You need a complete security intelligence architecture to really do it the way we’ve done it. Vulnerability scanning is not new….Why we’re better is because we can pull all this additional data and help shorten that list and really focus people on those top areas. If you don’t have log source data, you’re not seeing new events that are happening on your network. If you can’t analyze network flows, you’re not seeing the traffic that exists. It’s one thing if there’s a vulnerability on a server; it’s another thing if the application has never been turned on and there’s absolutely no traffic being directed against that application. And that’s the sort of thing you get when you have a security intelligence architecture and our risk manager technology as well. So it’s multiple product modules working together to deliver the full richness of the capability.
Can companies integrate QRadar Vulnerability Manager with solutions that they already have or is it a standalone solution?
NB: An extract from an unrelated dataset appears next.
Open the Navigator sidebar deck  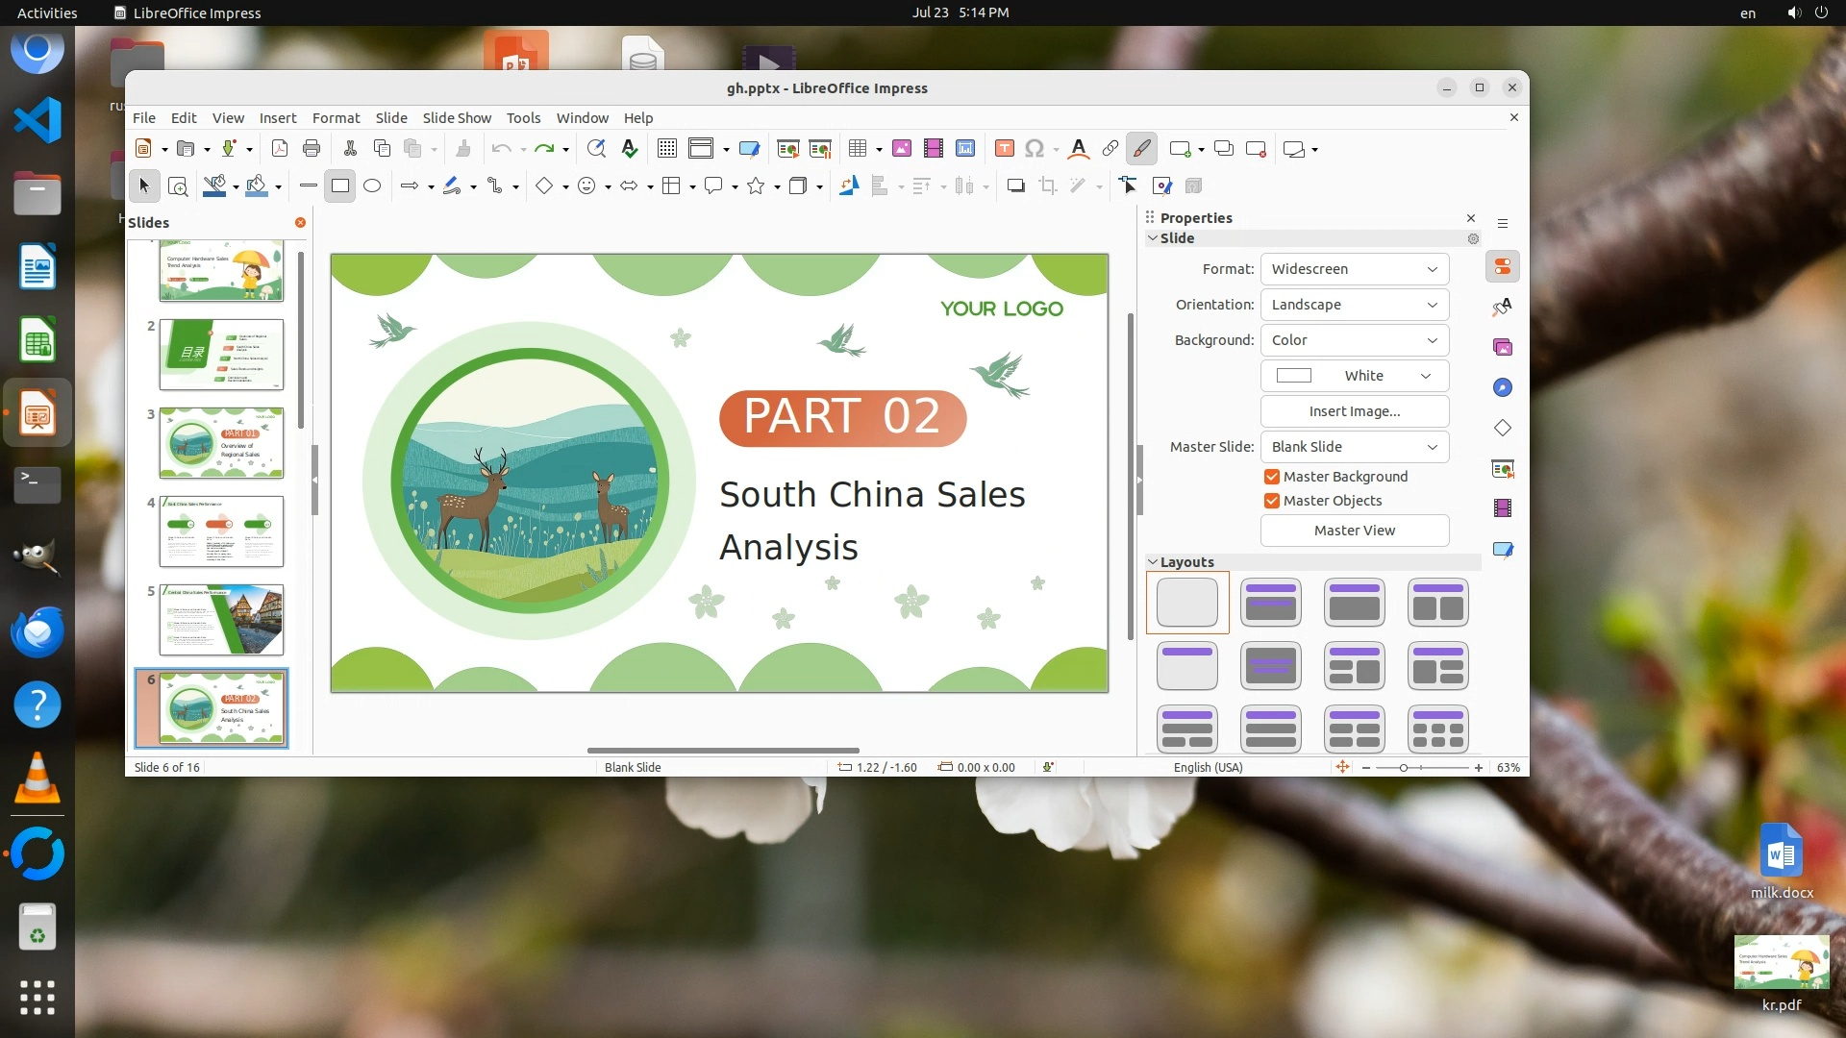[1503, 388]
It was built both to work as a standalone solution and as an integrated component of the security intelligence architecture. As a standalone, it’s still got some benefits, it still is a great scanner, it still will help you sense activities on your network and give you early warning capabilities because we store the history of the scans. And when an alert comes in through a newsfeed or other source, security teams can immediately check if it’s something that exists within their network. We can also run as a virtual appliance within a VMware environment. These are a few of the reasons why we’re a viable standalone product, but it’s really not the central focus of our efforts. We’re trying to sell to our current customer install base and organizations that are at the limits of their current SIEM solutions because they totally get the value proposition. We also have great synergy with other IBM products such as Network Protection (XGS) and IBM Endpoint Manager, and we don’t only integrate with our own intrusion protection and endpoint products. We’ll work with almost any leading solution in the marketplace. Information coming from these products is updating that central asset database, a version of which is also included in the standalone solution. You probably also have two or three scanners running in your environment, and you’re not going to turn them off because they might be network scanners, they might be database scanners, they might be endpoint scanners. You want a number of scanning technologies. What we allow you to do is aggregate all of those different scanner sources to one single dashboard.
What size company is this product for and how much does it cost?
Any company that has critical resources exposed to the network is going to be doing some sort of vulnerability scanning—especially those adhering to payment card industry regulations. We do have an entry price point of about 256 IP addresses, and that’s going to run about $15,000. So that’s very affordable even for small businesses. We have a strong appeal to the mid-to-enterprise type customer environment.